Jared Diamond‘s book, “Collapse: How Societies Choose to Fail or Succeed,” details how civilizations crumbled due to their inability to adapt to environmental challenges, and many of the lessons of Diamond’s analysis boil down to the timeless importance of foresight, adaptability and resource management in the face of transformative change. There are critical lessons for today’s businesses in these lessons.
As artificial intelligence promises to revolutionize industries, many companies are unwittingly steering themselves toward a modern-day collapse by neglecting the critical foundation of data readiness. This situation mirrors the societal downfalls explored in Collapse: Today’s businesses risk obsolescence by failing to cultivate the data ecosystems necessary for AI adoption.
The parallels between ancient societal collapses and the potential downfall of unprepared companies in the AI age are striking, and companies with the foresight to have taken data readiness seriously dare to adapt to the AI-driven hyper-automated business world rapidly on the way, and have the capabilities in place to manage data and digital transformation effectively.
Today, those companies that have invested in robust data infrastructure and quality management are well-positioned to reap AI-driven productivity benefits. Conversely, those grappling with poor data quality and organization face competitive challenges, missed potential and substantial investments in working down their data debt. The tale of two data realities will accelerate as the gap between the data-ready and the data-neglected widens over the next few years.
Poor data quality is already costing organizations and the nation considerably. According to a survey conducted by Precisely in collaboration with the Center for Applied AI and Business Analytics at Drexel University’s LeBow College of Business, only 12% of organizations report their data is of sufficient quality and accessibility to implement AI effectively. With all of the talk around AI adoption, that is a staggeringly low percentage.
Further, that survey also found that 67% of organizations don’t completely trust the data they currently rely upon for decision-making. Surprisingly, that figure didn’t improve year over year, up from 55% in 2023. I suspect that’s likely not a sign that data quality has degraded that much year over year.
It’s most likely a reflection that organizations are finally looking at the state of their data quality and don’t like what they see. The fact is bolstered by the finding that 64% of respondents identified data quality as their top data integrity challenge, up from 50% in 2023, and 77% of respondents rated the quality of their data as average or worse, compared to 66% in the previous year.
Those findings indicate a hefty lift for most organizations regarding AI data preparation, including data collection and labeling. It’s already proving costly. According to a 2020 survey by Trifecta, up to one-third of AI initiatives fail due to poor data quality, rendering these investments ineffective. Further, that survey found that 75% of C-Suite executives don’t trust the quality of their data.

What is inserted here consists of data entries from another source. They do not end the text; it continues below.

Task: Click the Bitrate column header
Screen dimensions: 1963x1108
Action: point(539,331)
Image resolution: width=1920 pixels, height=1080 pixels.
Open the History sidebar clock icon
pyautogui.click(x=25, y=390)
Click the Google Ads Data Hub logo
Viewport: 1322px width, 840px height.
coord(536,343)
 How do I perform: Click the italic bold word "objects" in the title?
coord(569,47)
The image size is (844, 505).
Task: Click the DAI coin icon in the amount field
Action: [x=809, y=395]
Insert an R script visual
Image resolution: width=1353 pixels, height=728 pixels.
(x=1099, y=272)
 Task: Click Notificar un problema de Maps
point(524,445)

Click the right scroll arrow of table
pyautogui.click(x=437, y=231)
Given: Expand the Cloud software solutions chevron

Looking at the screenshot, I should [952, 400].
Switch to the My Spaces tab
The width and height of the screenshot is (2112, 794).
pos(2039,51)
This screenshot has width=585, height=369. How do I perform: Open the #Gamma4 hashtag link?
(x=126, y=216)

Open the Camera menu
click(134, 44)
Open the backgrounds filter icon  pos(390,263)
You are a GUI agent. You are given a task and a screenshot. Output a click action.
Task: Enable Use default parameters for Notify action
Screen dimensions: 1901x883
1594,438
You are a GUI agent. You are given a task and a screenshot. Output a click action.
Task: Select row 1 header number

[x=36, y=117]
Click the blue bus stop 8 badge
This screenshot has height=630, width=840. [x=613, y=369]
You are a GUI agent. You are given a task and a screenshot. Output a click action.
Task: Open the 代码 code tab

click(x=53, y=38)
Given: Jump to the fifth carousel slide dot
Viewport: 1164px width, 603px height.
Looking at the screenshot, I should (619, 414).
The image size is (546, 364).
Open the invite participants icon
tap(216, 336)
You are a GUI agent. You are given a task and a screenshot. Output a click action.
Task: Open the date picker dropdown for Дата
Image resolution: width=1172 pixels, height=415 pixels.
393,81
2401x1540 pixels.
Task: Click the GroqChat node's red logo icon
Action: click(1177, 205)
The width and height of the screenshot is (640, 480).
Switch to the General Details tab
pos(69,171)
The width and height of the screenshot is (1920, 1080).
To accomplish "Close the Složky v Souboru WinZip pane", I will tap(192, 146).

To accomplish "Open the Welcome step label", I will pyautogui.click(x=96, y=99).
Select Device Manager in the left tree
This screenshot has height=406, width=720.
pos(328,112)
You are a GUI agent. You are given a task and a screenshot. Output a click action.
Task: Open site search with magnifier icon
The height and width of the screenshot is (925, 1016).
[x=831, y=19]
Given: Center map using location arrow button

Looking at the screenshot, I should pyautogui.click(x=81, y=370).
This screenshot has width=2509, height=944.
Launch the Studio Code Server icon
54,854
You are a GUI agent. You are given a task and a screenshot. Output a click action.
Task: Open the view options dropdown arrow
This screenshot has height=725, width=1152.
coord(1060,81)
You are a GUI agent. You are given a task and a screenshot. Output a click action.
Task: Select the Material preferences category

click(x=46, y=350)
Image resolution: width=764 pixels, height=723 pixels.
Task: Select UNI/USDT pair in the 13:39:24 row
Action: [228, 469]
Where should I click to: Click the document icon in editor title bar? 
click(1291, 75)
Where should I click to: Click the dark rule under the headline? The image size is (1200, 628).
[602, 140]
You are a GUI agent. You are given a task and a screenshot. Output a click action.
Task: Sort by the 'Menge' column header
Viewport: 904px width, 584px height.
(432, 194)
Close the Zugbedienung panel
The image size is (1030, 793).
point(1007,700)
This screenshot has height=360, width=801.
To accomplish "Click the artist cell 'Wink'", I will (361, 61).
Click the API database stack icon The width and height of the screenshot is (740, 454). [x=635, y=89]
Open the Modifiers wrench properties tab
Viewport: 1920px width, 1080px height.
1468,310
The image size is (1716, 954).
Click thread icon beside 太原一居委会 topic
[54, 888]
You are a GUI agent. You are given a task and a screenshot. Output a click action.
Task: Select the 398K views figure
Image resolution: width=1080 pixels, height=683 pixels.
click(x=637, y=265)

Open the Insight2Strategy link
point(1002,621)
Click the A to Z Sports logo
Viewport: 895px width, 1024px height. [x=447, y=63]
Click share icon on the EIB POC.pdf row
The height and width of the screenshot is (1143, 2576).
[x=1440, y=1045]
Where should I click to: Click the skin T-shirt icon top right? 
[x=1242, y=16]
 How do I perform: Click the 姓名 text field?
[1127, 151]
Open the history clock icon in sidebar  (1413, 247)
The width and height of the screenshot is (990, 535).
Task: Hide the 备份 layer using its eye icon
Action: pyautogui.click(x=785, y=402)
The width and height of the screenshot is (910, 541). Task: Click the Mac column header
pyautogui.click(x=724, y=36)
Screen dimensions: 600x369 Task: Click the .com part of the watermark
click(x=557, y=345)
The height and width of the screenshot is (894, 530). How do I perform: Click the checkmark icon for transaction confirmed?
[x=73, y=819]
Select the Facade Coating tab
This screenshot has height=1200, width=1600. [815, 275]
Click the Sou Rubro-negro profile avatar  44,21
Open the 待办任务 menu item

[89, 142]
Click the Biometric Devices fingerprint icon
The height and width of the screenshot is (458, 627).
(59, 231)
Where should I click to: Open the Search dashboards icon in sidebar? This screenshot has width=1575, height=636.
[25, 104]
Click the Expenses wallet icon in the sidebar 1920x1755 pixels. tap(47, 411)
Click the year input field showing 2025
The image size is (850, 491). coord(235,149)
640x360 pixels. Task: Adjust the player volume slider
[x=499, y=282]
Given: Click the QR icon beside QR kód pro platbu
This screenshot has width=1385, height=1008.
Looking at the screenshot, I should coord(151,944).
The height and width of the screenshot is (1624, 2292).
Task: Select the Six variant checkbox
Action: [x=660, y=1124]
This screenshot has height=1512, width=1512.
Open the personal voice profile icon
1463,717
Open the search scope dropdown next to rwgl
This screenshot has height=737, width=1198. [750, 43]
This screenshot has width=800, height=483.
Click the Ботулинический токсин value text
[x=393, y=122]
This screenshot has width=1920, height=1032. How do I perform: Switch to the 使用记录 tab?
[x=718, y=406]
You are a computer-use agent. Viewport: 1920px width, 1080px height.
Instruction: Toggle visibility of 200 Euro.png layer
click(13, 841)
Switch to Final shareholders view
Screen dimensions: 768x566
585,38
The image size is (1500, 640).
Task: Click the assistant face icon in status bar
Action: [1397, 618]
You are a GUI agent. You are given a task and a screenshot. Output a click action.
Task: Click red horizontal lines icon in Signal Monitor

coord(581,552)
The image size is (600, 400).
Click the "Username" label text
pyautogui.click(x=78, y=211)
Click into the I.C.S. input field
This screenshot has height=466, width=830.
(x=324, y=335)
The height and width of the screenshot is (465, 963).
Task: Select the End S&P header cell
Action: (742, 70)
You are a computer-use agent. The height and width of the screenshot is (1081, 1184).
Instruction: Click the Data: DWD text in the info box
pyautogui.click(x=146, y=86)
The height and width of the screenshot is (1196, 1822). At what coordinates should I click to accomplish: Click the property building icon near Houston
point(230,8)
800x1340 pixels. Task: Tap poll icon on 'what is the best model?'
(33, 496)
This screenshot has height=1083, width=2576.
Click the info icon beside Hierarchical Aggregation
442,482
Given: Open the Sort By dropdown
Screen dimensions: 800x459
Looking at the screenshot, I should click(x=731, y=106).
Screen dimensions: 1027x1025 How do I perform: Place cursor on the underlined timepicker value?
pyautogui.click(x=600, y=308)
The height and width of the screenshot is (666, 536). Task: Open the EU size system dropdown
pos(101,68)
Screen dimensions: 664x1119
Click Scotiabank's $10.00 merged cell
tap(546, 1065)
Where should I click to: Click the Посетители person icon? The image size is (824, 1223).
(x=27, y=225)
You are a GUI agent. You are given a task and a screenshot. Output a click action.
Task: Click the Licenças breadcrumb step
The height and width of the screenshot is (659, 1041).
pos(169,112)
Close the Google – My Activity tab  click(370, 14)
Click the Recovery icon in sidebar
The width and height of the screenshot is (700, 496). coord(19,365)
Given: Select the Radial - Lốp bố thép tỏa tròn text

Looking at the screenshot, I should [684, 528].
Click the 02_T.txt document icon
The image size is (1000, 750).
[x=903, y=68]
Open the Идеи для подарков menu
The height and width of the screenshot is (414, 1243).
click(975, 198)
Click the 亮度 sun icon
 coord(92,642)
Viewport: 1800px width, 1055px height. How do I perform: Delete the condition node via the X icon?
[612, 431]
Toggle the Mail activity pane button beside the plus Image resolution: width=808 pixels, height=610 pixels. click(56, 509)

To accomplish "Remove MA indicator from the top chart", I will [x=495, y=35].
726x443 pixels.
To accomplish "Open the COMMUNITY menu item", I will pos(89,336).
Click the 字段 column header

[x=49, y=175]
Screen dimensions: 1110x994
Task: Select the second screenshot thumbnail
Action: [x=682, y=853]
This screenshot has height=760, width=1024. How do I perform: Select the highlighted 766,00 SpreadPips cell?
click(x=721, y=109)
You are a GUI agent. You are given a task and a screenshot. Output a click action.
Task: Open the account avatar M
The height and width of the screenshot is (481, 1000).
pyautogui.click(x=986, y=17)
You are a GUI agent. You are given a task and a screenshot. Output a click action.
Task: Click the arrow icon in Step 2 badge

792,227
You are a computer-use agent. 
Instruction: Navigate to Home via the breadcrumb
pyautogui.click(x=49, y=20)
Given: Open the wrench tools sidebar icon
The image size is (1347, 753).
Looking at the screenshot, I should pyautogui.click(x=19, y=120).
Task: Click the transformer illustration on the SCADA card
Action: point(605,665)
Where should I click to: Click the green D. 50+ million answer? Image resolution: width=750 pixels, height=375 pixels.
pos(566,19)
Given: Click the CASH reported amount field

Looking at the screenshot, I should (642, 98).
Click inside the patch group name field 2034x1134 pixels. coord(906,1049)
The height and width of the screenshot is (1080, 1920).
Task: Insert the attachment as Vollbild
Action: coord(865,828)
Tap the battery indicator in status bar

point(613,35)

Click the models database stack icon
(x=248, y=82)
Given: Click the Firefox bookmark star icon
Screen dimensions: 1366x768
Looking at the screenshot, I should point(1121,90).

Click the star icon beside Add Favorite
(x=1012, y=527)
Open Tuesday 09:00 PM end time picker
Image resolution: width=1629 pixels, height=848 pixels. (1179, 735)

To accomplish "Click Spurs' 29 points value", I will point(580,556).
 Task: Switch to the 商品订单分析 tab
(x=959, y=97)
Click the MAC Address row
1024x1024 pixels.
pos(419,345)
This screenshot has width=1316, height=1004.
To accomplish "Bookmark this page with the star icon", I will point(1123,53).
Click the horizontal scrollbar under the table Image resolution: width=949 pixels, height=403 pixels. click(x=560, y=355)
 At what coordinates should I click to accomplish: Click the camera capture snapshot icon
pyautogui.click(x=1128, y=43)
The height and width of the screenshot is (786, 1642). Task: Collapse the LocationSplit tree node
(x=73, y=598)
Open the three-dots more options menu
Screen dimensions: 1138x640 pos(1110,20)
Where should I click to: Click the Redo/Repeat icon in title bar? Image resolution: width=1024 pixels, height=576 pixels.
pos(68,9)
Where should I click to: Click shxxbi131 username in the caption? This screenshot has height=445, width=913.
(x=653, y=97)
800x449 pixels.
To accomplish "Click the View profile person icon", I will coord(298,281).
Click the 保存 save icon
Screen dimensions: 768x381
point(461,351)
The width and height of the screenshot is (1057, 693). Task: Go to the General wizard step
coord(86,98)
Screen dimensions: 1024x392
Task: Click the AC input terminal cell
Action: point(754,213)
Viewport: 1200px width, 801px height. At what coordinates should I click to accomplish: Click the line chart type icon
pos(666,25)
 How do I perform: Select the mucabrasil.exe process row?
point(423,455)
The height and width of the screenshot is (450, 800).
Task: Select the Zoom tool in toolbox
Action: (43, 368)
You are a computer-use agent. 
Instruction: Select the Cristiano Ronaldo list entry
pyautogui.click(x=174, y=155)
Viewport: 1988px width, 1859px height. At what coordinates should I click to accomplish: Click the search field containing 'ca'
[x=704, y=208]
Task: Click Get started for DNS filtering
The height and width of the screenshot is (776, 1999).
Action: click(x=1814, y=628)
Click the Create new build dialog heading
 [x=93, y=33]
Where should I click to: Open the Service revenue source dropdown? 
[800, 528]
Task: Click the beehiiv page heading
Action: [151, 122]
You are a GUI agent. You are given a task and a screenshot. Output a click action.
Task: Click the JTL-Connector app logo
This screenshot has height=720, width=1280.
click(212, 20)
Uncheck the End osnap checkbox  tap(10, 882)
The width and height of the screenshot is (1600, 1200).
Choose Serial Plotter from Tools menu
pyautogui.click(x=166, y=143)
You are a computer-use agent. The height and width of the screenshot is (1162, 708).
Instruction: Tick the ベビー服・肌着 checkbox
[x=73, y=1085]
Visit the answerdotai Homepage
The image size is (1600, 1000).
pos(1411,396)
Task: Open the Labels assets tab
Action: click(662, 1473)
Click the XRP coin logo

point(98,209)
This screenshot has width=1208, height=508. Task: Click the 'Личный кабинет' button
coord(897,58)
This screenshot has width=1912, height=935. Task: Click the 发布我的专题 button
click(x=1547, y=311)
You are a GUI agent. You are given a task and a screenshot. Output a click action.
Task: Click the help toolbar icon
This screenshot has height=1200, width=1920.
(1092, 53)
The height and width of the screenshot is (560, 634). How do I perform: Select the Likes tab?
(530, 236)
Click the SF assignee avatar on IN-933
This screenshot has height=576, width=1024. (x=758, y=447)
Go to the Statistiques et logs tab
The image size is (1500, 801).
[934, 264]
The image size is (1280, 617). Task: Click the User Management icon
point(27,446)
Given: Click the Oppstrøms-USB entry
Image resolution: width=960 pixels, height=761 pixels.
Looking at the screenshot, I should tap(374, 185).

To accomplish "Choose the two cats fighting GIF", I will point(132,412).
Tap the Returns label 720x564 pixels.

Models trained on inaccurate, incomplete and low-quality data caused misinformed business decisions, impacting organizations’ global annual revenue by 6%, or $406 million on average. And poor-quality data can lead to a 20% decrease in productivity and a 30% increase in costs. Insufficient data costs organizations an average of $12.9 million per year, according to a Vanson Bourne report commissioned by Fivetran, a cloud-based data integration platform provider.
Many organizations struggle with the quality and clean data to maximize AI and digital transformation. There are several interconnected reasons. First, enterprises collect data from so many different sources with inconsistent standards, and these various sources are often of dubious accuracy. This data is usually siloed within departments, and there are so many disparate applications that integration and standardization across departments are challenging. Legacy systems also pose data availability challenges, such as lacking modern API access.
Most enterprises also lack a data governance strategy consisting of a data governance framework, data ownership/accountability, data quality management, integration and a way to monitor and continuously improve data management and not invest the time and other resources necessary for the level of data preparation adequate for effective AI implementation.
This leads to a lack of adequate labeling, which makes machine learning training challenging. Most organizations have failed to implement such data governance that leads to effective data quality management. There’s also an absence of experts available to hire to manage and implement data governance frameworks. All of this leads to data quality issues that surface as inaccurate and inconsistent data, incomplete data, and plenty of irrelevant and biased data.
Companies that are behind in their AI readiness data preparation must improve their data quality. And that should start by conducting a comprehensive data audit to assess the current state of their information assets. That includes evaluating data completeness, consistency, accuracy and freshness across their systems.
Businesses can then focus on cleansing and standardizing their data, removing duplicates, filling in missing values and ensuring consistent formats throughout their datasets. Organizations must also prioritize implementing robust data governance policies and establishing clear data usage, retention and sharing guidelines that align with relevant legal standards.
As organizations continue to invest in AI and digital transformation, maintaining the quality of input data remains a critical factor in determining their success and reliability. The reality is that poor data quality will likely lead to significant financial losses, decreased productivity, potential reputational damage, and for some businesses, failure. However, as in Jared Diamond’s book Collapse, many of those business failures will be caused by the choice of inaction.